HUDSON, Ohio — Teen addiction continues to plague communities across the nation. Not only are we continuing to see children becoming hooked on drugs, but the effects are proving to be deadly.
According to the American Medical Association, nearly 1,200 children between the ages of 14 and 18 overdosed on drugs in 2021. That's nearly 200 more than what we saw in 2020.
That's why one organization created right here in Ohio is giving local students a chance to stay clean while being rewarded in the process.
On Wednesday morning, students will line up at Hudson High School for voluntary drug testing. It all gets underway at 8:30 a.m.
Participating students will get 10% off at local businesses in the Hudson area. They will also be entered to win some gift cards.
Addiction a major concern in homes across America.
"It's more difficult now, I think, than ever before for kids to now be exposed to it at some point," said Michael Miller, Principal at Hudson High School.
The looming danger of drugs floats through the hallways of high schools across the country.
"This is not a problem in specific schools. This has happened at every high school in America," said Miller.
There's a national organization helping keep students on the right track.
Drug Free Clubs of America was founded by a team of firefighters in Cincinnati back in 2005.
After facing tragedy after tragedy, they decided they had a chance to be proactive.
"It seemed like so much time and energy and effort went into bringing people back from addiction, and [we] thought, there's got to be a better way," said Angie Ferguson, Executive Director of Drug Free Clubs of America.
Their goal is simple: give students a reason to remain drug-free. The five-step strategy includes parent support.

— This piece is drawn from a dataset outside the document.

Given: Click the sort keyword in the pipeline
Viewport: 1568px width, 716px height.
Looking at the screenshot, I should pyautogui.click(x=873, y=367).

"Some parents have no issues talking with their students about drug use and things like that. Some other parents may have some, you know — they might not feel as comfortable. So, this is a way for them to bring that conversation to the table," said Miller.

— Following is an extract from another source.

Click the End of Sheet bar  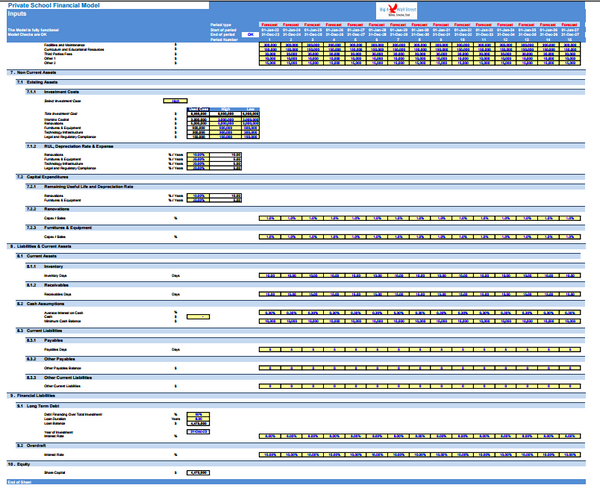point(20,483)
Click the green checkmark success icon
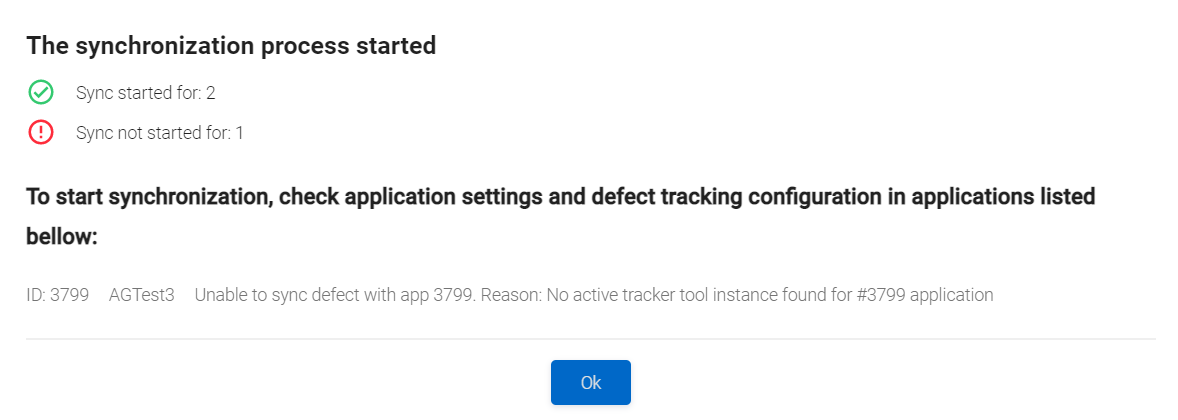Viewport: 1178px width, 420px height. tap(41, 93)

Confidential drug testing is another part of it.
"They can get the student the support they need without the student feeling they're going to get in trouble here at school," said Miller.
Another key pillar is student leadership.
"All the adults were kind of in charge. And then we're like, what are we doing? These teens have to affect themselves if this is truly going to be relevant and if it's actually going to change anything, it has to be led by the student body," said Ferguson.
At Hudson High School, students have taken pride in helping out their peers — especially those who have a firsthand experience with teen drug use.
"I lost my cousin to a drug overdose many years ago. She was young, 25. And none of us saw it coming," said Kristine Roegner, a Hudson High School junior.
Kristine is carrying on a family legacy.
Back in 2017, her big sister helped establish the Drug Free Club chapter at Hudson.
Now, after the pandemic made them shut down operations, she hopes to revive the group and get more students involved.
One of the ways they're increasing involvement is by using positive reinforcement.
"When we first started, we're thinking, it's going to be something huge. It's going to be cars and iPads and concerts and this kind of stuff. And they're like, we want to go to the front of the lunch line. We want to get out of class 5 minutes early," said Ferguson.
It's all done with the goal of reaching every teen they can to make a difference.
"I'm just determined to do what I can to prevent this from happening to others," said Roegner.
In 2019, Hudson High School had one of the largest Drug Free Club chapters in the country with more than 800 students.
That's about half the student body.
Now, they're hoping to get membership back up to pre-pandemic levels.